REQUIREMENT 1> In the article on fixing India's judicial system, what does the acronym FASTER stand for?
REQUIREMENT 2> Which documents does the article on fixing India's judicial system say the FASTER System would transmit to duty holders?
EXCERPTED TEXT Start Marker
We need to fix our judicial system
Source: The Indian Express
Context: The criminal processes that followed the arrest of Aryan Khan, Shah Rukh Khan's son, have recently piqued the public's curiosity in India. When the Bombay High Court ultimately gave Aryan bail, millions of Indians discovered that a court's grant of bail does not automatically allow the accused to immediate release unless the bail order is deposited in a real letterbox outside the Arthur Road prison.
Justice D Y Chandrachud, who chairs the Supreme Court's e-Committee, stated at a public event that the delay in communicating bail orders must be addressed on a war footing. In this regard, the Supreme Court recently took suo moto cognizance of the issue of prisoners not being released after being granted bail and directed the creation of the FASTER (Fast and Secured Transmission of Electronic Records) System, which would transmit e-authenticated copies of interim orders, stay orders, bail orders, and record of proceedings to duty holders.
The court was completely silent on the fact that the Phase II document for the e-courts project, published in 2014, announced an ambitious but unfulfilled plan to allow information transmission between key institutions in the criminal justice system.
In this case, the "bail-jail" connectivity problem is merely a symptom of a much deeper problem with the structure, management, and accountability of the e-Committee, which is in charge of steering the e-courts project.
Concerns Regarding the e-Courts Project:
The government has approved budgets of Rs 935 crore and Rs 1,670 crore for Phases I and II of the project, respectively, and the e-Committee, chaired by a Supreme Court judge, will decide how to spend them. Despite this, there is little to show for all of this money.
Many courts do have computers and it is easier to get case information for ordinary citizens but why is it that basic functionality, like electronic transmission of orders between the courts and the prisons, escaped the attention of the e-Committee, despite being mentioned in its own vision documents.
This could be due to the fact that the e-Committee is not accountable to anyone. Despite the substantial expenditure of public funds, neither the Comptroller and Auditor General (CAG) nor the Lok Sabha's Public Accounts Committee (PAC) have reviewed its handling of the e-courts project.
After much pressure from the Parliamentary Standing Committee on Law and Justice, the Department of Justice (DoJ), which works under the Ministry of Law and Justice, commissioned two timid, if not limited, evaluations of the project.
A project of this magnitude should, at the very least, be subject to public scrutiny or a performance audit. After all, these are the fundamentals of public accountability and project management.
EXCERPTED TEXT End Marker
DATASET CONTENT Start Marker
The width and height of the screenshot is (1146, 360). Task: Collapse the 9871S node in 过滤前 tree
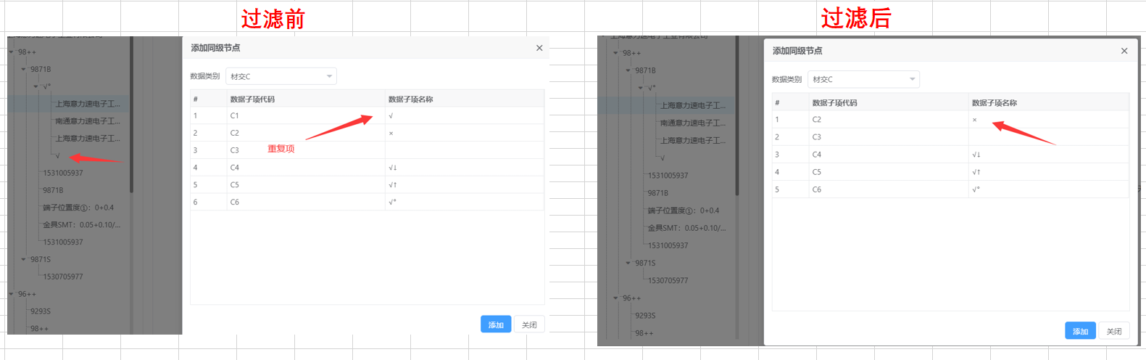point(23,259)
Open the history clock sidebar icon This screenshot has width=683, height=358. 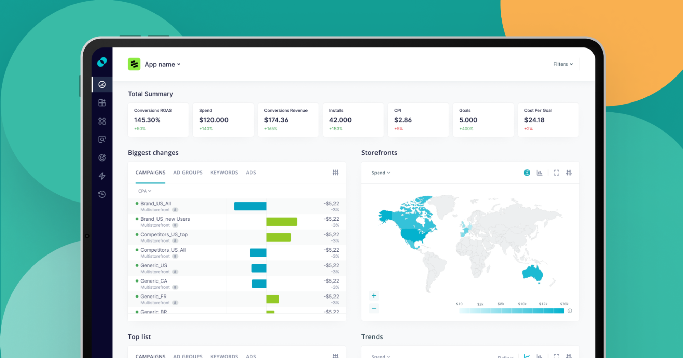[102, 194]
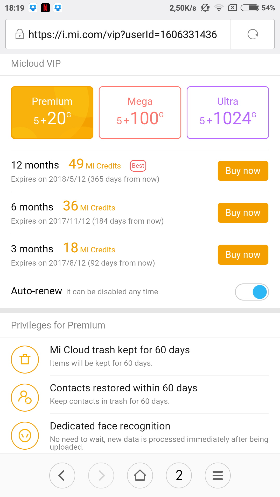
Task: Reload the page with refresh icon
Action: (x=253, y=34)
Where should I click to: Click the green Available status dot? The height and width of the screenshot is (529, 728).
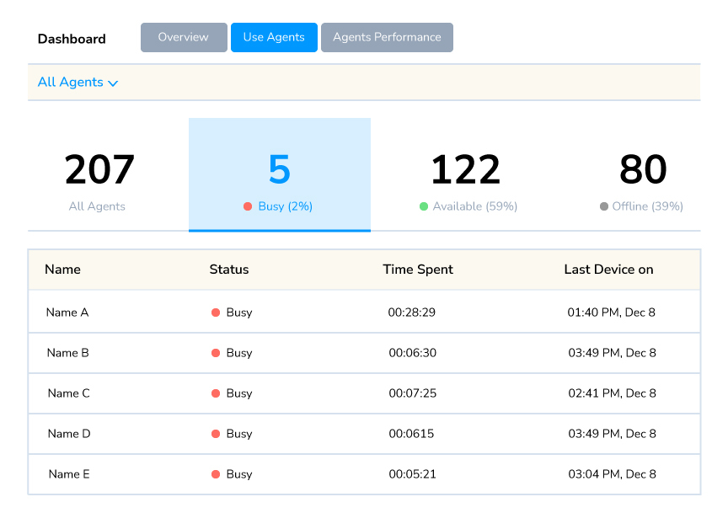coord(424,206)
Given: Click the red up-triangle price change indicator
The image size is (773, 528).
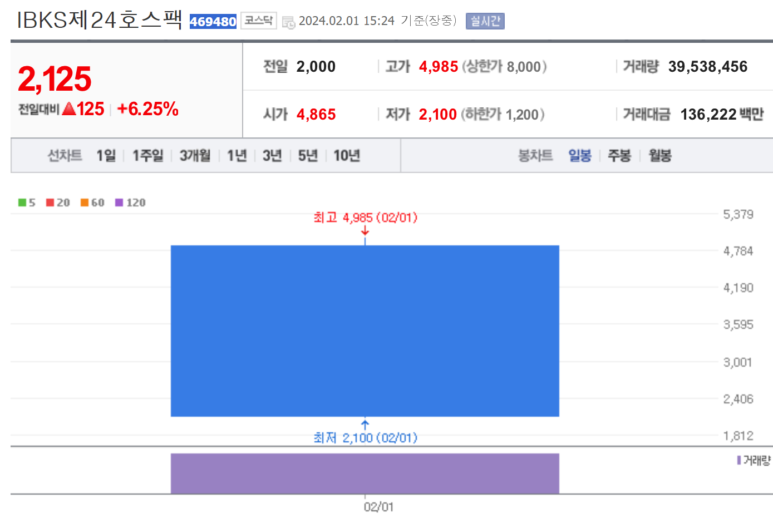Looking at the screenshot, I should click(68, 109).

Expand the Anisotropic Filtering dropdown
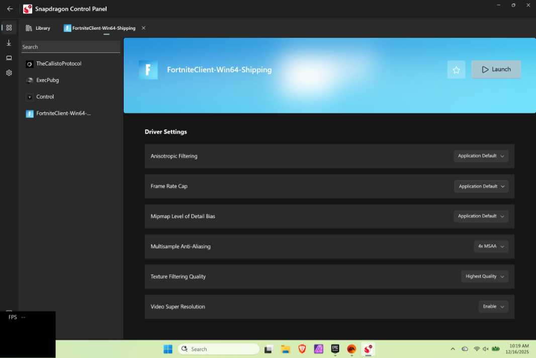[481, 156]
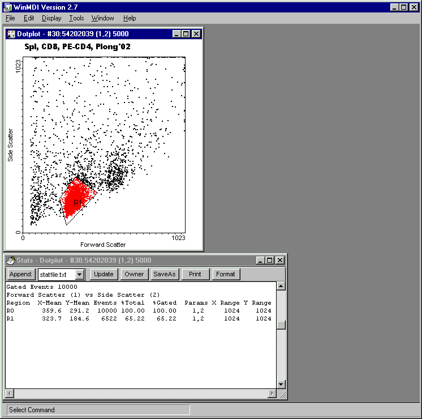
Task: Click the SaveAs button
Action: 165,274
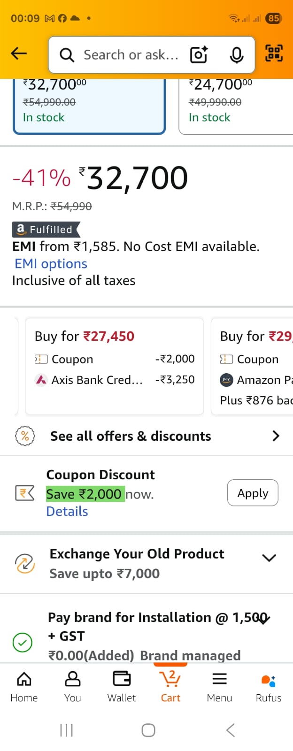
DATASET CONTENT End Marker
EXERCISE ANSWER 1> Fast and Secured Transmission of Electronic Records

EXERCISE ANSWER 2>
- Interim orders
- Stay orders
- Bail orders
- Record of proceedings